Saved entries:
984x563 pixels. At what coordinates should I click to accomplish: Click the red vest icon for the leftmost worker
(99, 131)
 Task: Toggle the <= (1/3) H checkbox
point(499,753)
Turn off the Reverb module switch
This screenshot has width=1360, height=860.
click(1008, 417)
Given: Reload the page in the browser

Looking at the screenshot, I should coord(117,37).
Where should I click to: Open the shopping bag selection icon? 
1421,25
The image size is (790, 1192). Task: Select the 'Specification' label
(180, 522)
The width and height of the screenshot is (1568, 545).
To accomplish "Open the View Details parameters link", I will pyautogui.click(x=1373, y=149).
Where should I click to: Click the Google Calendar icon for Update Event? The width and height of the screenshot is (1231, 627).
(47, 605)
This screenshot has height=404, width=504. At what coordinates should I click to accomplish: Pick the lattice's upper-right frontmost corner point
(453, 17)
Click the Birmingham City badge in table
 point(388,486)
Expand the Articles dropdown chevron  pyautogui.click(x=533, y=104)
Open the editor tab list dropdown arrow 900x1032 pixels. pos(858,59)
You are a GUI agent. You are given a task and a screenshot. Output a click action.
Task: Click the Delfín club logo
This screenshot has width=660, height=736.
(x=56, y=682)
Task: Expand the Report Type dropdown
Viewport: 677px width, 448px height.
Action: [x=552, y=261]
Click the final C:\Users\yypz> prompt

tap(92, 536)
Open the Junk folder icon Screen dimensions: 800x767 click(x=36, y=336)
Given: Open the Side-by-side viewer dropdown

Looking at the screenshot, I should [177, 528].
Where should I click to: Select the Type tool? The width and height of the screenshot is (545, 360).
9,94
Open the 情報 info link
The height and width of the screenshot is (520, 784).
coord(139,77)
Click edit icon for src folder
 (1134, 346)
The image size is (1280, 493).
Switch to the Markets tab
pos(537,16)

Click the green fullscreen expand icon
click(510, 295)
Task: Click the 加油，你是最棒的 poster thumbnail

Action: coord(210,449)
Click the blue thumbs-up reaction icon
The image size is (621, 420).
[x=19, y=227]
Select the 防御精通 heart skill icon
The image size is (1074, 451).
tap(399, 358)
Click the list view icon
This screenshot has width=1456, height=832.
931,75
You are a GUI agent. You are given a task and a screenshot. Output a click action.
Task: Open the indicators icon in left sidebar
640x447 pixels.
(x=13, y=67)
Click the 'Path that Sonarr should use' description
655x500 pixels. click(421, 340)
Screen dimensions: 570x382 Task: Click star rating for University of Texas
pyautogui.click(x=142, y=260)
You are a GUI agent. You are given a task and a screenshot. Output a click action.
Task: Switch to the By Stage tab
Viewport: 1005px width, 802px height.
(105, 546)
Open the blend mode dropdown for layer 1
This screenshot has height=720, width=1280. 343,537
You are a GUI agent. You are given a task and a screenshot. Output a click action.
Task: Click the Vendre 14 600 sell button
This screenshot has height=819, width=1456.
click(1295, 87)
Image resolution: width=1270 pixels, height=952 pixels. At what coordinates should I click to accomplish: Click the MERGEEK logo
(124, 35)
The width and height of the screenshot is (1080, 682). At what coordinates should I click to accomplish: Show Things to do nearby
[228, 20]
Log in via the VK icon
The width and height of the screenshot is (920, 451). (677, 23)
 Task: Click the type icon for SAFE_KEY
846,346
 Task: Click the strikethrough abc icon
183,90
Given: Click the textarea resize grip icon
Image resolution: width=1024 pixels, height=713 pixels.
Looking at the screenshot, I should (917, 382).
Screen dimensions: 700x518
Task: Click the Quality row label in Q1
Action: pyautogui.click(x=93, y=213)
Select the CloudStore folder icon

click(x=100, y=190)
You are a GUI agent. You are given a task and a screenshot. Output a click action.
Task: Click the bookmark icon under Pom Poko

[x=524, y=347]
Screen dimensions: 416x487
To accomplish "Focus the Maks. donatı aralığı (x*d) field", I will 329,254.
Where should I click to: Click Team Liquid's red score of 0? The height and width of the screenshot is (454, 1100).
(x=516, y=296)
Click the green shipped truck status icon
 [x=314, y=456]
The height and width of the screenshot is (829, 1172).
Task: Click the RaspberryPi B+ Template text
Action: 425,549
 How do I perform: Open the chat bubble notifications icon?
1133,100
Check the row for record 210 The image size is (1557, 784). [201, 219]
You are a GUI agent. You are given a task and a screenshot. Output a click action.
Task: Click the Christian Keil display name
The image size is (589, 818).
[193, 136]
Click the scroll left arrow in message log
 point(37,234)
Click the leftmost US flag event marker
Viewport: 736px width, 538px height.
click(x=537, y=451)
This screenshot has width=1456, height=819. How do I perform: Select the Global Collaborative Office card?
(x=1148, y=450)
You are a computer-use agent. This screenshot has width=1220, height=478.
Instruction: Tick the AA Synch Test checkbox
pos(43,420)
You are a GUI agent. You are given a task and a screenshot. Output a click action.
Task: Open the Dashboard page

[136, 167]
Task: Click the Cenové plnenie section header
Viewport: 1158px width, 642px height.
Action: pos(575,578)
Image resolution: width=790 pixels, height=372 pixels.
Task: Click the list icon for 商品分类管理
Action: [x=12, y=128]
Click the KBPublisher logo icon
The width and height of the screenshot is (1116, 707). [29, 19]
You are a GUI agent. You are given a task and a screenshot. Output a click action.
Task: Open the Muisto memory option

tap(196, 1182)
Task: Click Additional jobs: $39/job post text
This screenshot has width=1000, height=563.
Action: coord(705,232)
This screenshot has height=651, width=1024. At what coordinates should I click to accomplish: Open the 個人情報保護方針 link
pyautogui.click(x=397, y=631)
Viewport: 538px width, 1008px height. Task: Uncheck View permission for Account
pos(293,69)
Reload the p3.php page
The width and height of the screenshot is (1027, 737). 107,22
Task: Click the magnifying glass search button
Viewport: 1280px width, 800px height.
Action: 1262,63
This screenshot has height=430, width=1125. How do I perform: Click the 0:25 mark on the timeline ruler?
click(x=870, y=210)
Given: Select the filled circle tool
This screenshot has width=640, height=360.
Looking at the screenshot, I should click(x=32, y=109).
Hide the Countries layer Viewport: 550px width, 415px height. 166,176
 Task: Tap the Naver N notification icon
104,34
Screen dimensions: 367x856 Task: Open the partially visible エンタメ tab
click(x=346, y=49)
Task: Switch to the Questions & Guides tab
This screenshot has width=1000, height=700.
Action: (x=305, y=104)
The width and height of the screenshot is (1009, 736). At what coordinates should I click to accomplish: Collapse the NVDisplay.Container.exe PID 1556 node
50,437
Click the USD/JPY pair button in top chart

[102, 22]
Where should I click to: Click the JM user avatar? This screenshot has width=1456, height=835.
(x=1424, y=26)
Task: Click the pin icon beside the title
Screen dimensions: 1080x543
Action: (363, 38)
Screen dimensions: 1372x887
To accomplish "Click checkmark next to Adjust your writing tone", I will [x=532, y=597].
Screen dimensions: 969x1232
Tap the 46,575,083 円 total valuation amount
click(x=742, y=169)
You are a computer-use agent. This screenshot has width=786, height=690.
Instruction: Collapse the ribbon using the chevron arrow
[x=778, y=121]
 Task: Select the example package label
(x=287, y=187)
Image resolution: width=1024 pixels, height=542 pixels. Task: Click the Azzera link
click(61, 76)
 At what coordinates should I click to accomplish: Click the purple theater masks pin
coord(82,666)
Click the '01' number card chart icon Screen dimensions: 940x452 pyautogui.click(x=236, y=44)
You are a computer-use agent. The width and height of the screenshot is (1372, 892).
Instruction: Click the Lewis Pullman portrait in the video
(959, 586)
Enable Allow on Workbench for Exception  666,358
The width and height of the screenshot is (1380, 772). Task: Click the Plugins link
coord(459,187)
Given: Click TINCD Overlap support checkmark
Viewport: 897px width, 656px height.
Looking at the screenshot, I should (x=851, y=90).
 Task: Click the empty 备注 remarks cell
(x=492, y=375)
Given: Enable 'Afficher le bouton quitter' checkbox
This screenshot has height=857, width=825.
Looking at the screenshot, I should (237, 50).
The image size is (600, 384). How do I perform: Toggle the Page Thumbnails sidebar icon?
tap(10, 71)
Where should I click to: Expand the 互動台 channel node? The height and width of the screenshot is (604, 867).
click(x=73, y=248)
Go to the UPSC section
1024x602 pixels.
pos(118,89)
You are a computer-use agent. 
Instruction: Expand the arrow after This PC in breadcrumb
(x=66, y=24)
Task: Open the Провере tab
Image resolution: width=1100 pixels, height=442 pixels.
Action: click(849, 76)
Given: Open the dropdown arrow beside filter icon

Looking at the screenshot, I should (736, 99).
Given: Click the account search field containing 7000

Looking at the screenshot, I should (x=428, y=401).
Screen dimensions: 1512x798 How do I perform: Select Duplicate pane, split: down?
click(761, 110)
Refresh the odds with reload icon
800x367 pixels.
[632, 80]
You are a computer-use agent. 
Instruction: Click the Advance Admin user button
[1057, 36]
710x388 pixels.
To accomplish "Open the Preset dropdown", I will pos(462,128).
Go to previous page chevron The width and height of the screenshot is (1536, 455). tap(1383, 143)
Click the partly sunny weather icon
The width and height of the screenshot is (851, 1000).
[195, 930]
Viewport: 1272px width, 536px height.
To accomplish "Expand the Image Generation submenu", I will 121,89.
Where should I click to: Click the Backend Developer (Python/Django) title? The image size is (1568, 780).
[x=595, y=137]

Work to be completed: Lines to set down from above: the line with "Where should I click to: Click the JM", the line with "Screen dimensions: 1372x887", and every line between, each exactly as written.

Solved problem:
Where should I click to: Click the JM user avatar? This screenshot has width=1456, height=835.
(x=1424, y=26)
Task: Click the pin icon beside the title
Screen dimensions: 1080x543
Action: (363, 38)
Screen dimensions: 1372x887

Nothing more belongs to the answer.